==== Data for the task
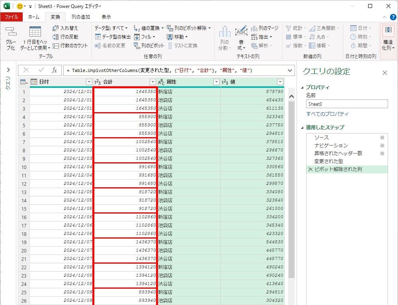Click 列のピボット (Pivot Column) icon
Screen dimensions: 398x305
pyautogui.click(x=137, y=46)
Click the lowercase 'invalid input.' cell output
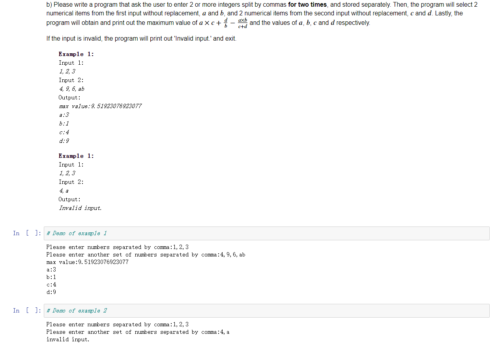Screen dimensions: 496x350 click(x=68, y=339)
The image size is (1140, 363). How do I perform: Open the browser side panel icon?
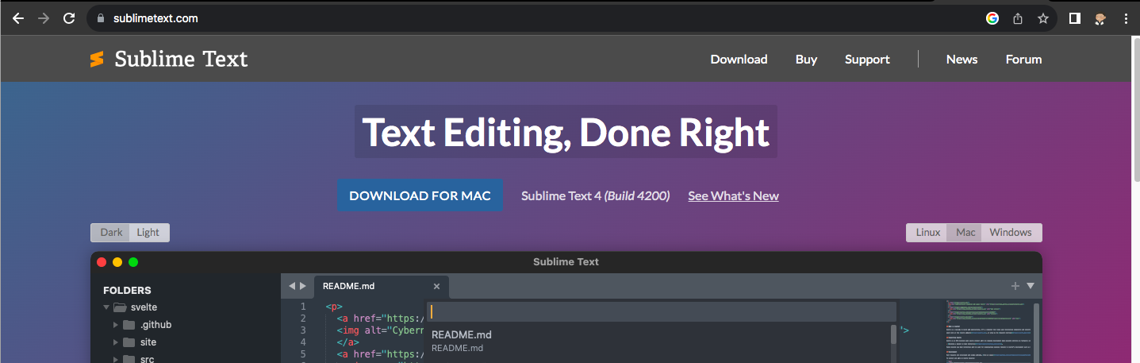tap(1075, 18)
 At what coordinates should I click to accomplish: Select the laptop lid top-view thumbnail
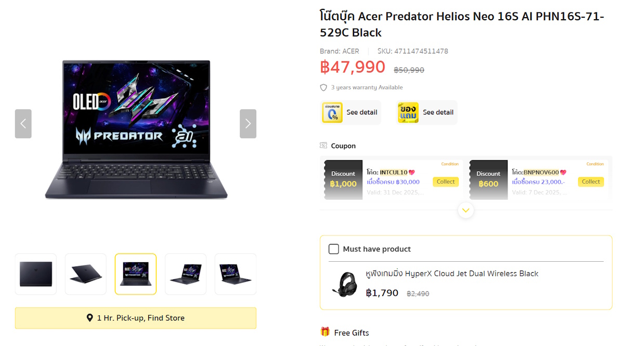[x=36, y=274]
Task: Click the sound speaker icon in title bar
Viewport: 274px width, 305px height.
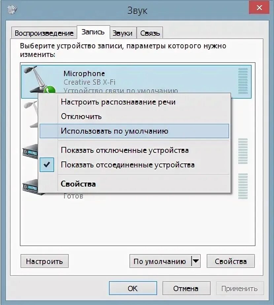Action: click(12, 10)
========
==== Data for the task
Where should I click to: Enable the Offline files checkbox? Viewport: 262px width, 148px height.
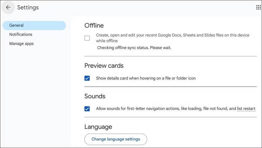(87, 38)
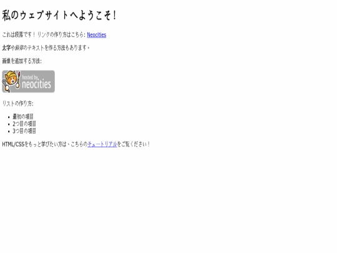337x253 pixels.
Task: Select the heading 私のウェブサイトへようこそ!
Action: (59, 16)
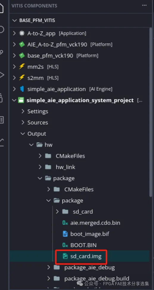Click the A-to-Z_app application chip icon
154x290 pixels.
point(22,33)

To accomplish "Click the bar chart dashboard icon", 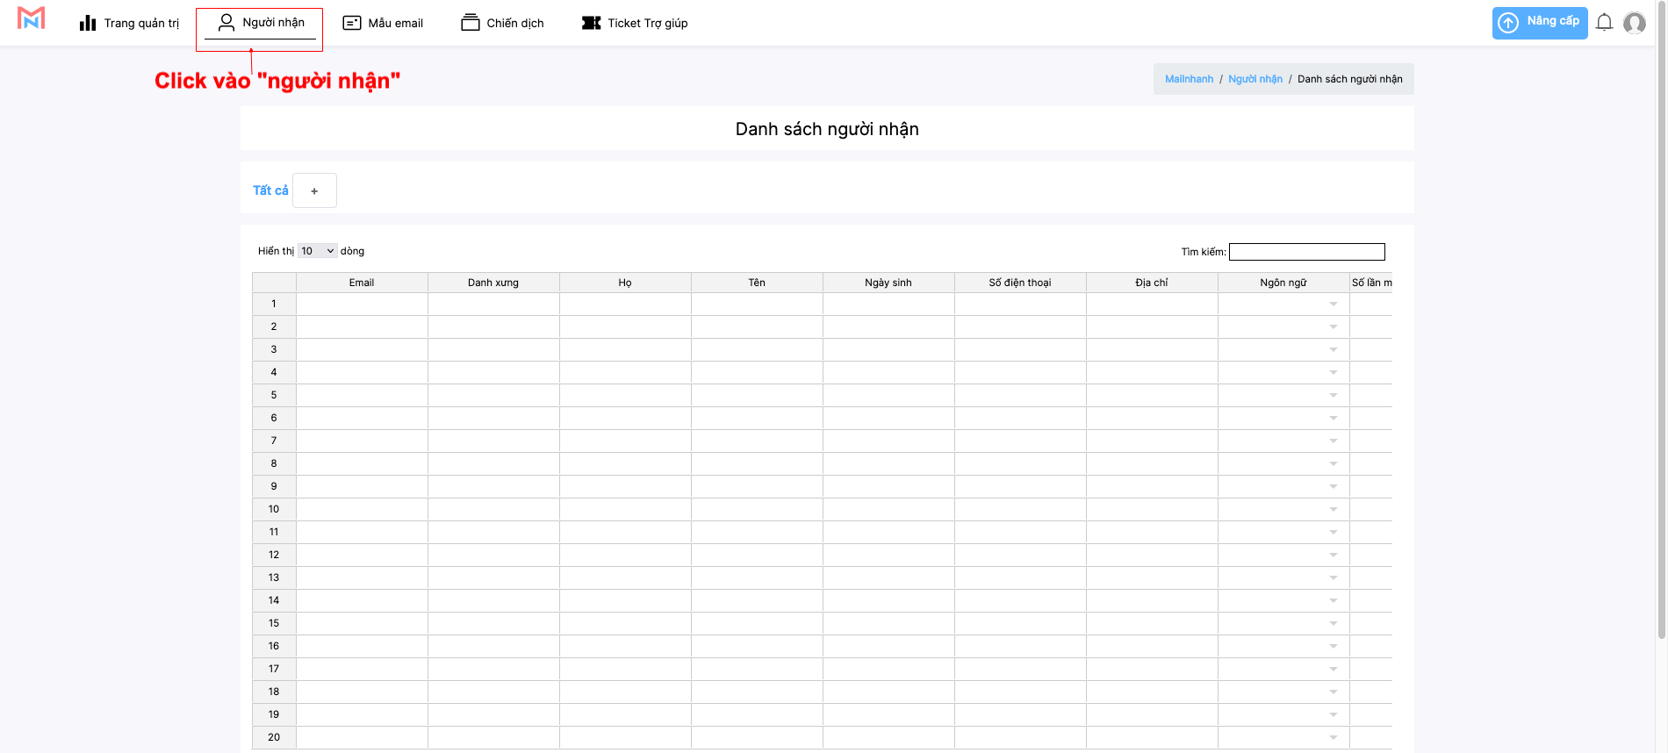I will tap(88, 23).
========
◆ The problem ◆
Working from the entries above, reproduce exactly and only the lines beginning with the line that has "The image size" and ending with the line that has "Task: Click the"; omit all pictures.

◆ Answer space ◆
The image size is (1140, 363). How do I perform: Open the browser side panel icon?
tap(1075, 18)
 At what coordinates should I click to accomplish: Select the laptop lid top-view thumbnail
[x=36, y=274]
Task: Click the sound speaker icon in title bar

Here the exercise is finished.